Muller «ricostruisce» il Festival di Roma

La stampa internazionale promuove il nuovo Festival Internazionale del Film di Roma targato Müller e commenta positivamente le novità già annunciate per la prossima edizione che si terrà dal 9 al 17 novembre. «Müller ricostruisce il Festival» - ha scritto la Bibbia del cinema Usa Variety

ROMA - La stampa internazionale promuove il nuovo Festival Internazionale del Film di Roma targato Müller e commenta positivamente le novità già annunciate per la prossima edizione che si terrà dal 9 al 17 novembre. «Müller ricostruisce il Festival - ha scritto la Bibbia del cinema Usa Variety - ha messo il suo marchio sull'evento con una raffica di cambiamenti» e l'inglese Screen International ha parlato di «evoluzione», sottolineando «i progetti di proiettare una sessantina di prime».

The Hollywood Reporter ha sottolineato «una nuova ambiziosa strategia che include un forte accento sulle prime», aggiungendo che «lo spostamento - di date - dovrebbe rendere più facile per Roma catturare i lanci di fine anno e far emergere un mercato più vivace». Deadline Hollywood, accreditato blog per le anticipazioni cinematografiche, ha evidenziato come «l'arrivo dello stimato Müller aiuterà a far crescere l'apprezzamento per il Festival e dovrebbe anche funzionare da catalizzatore per portare più produzioni americane nel momento in cui si scaldano i motori per la stagione dei premi».

Per la rivista tedesca FilmEcho/Filmwoche «Müller imprimerà il suo marchio come nuovo direttore artistico» e Itar-Tass, la maggiore agenzia di stampa russa, ha puntato l'attenzione sull'apertura al cinema contemporaneo: «Il nuovo direttore artistico presenta uno speciale programma competitivo nella sezione «Cinema XXI» e regala nuove regole.

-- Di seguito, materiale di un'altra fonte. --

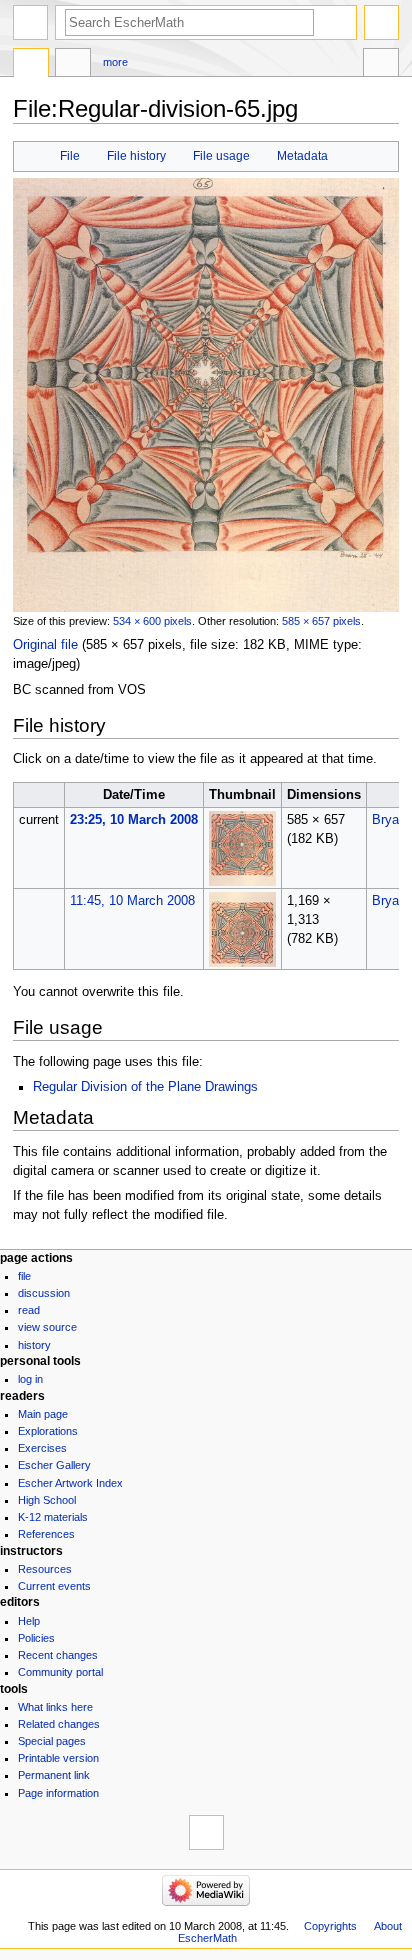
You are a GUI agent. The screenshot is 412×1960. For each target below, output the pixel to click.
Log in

Ha meesso insieme una forte squadra di consulenti per monitorare le diverse aree geografiche del mondo».

«Müller sta dando maggior spazio alle prime mondiali» ha scritto Film Business Asia e Hindustan Times, uno dei maggiori quotidiani indiani, ha affermato: «Roma ha impiegato anni per diventare quel che è oggi, e così i festival. Ma il nuovo direttore artistico potrebbe, se gliene venisse dato modo, trasformare questo evento cinematografico in un magnifico nuovo quadro».